:: WHAT THE TASK ASKS ::
Your task is to print, exactly and only, the lines from the start of the entries below through the line with "The height and". Include both ends, but skip the pictures.

-=-=-

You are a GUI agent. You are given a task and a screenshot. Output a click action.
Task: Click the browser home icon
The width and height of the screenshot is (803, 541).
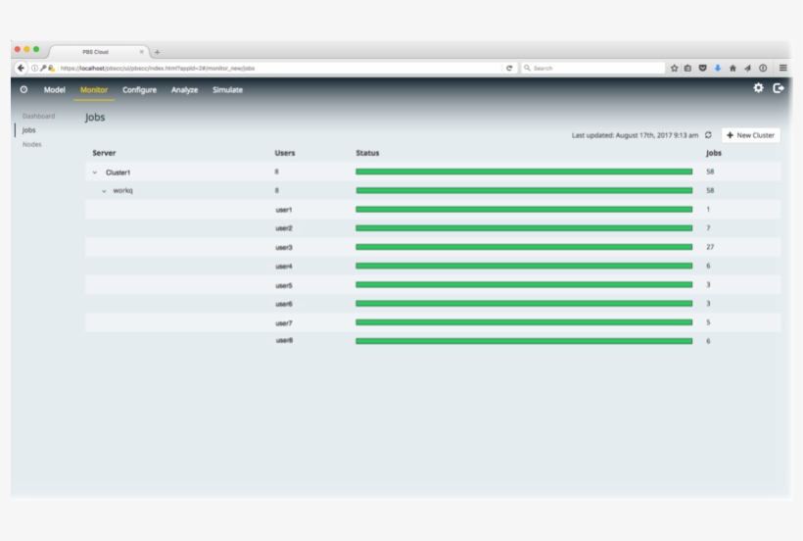pos(732,68)
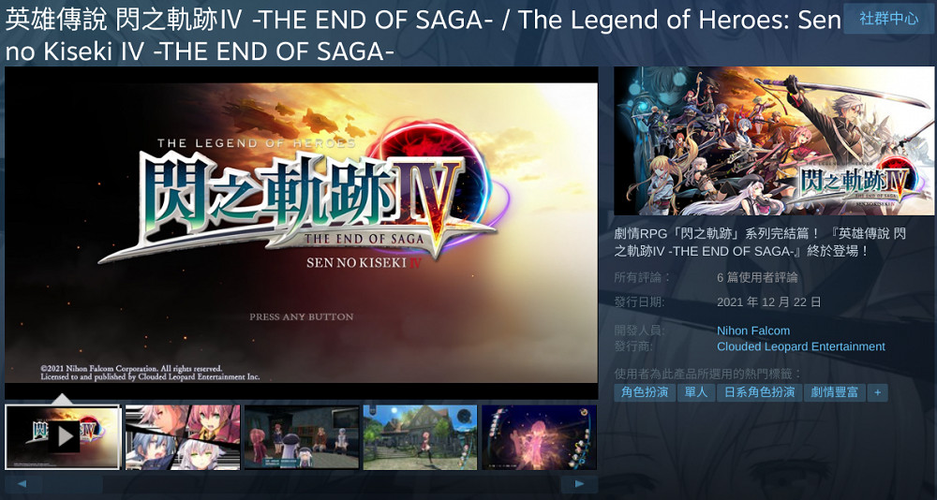Select the 日系角色扮演 tag
The width and height of the screenshot is (937, 500).
tap(759, 392)
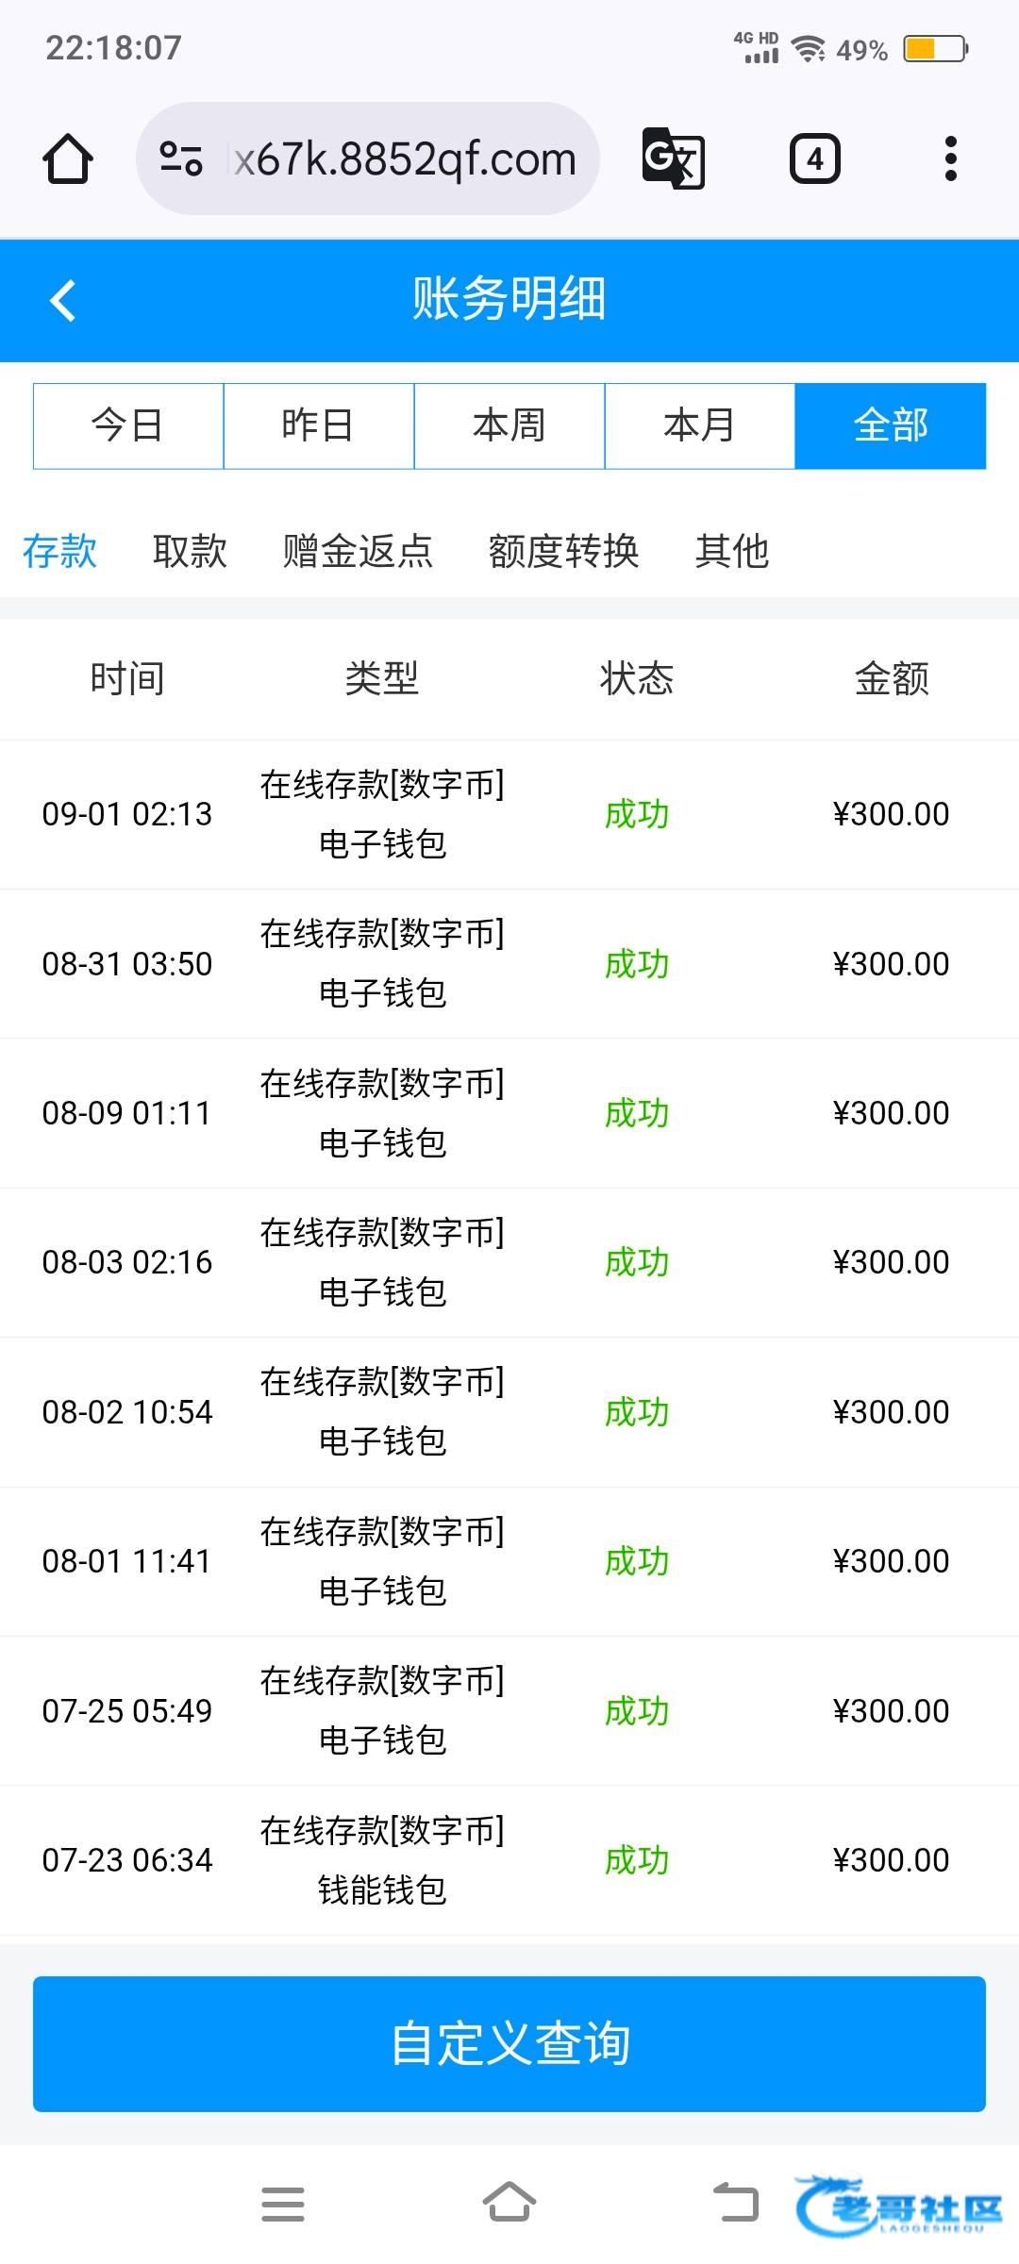Open the 取款 category tab
Viewport: 1019px width, 2264px height.
click(190, 551)
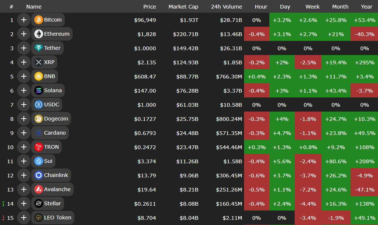Open the LEO Token coin page
This screenshot has height=225, width=378.
(x=57, y=218)
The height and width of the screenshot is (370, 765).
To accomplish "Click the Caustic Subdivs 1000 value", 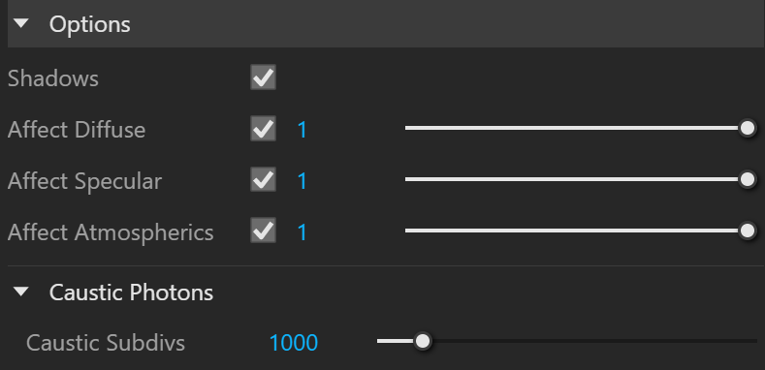I will [x=294, y=343].
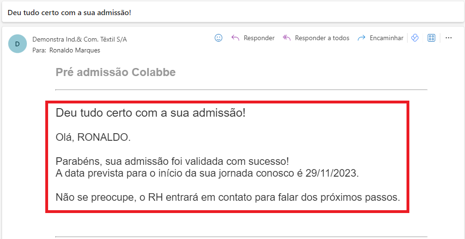This screenshot has height=239, width=465.
Task: Choose the Encaminhar text button
Action: pyautogui.click(x=386, y=38)
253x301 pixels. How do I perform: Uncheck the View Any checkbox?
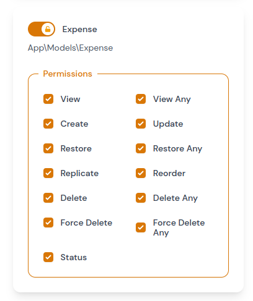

-=-=-

:: SOLVED PROBLEM ::
You are a GUI agent. You are given a task and a screenshot. Output a click action.
Task: Click the browser home icon
The width and height of the screenshot is (803, 541).
pos(732,68)
Select the 日系角色扮演 tag
The width and height of the screenshot is (937, 500).
tap(759, 392)
Open the 取款 category tab
Viewport: 1019px width, 2264px height.
click(190, 551)
Open the LEO Token coin page
This screenshot has height=225, width=378.
(x=57, y=218)
The height and width of the screenshot is (370, 765).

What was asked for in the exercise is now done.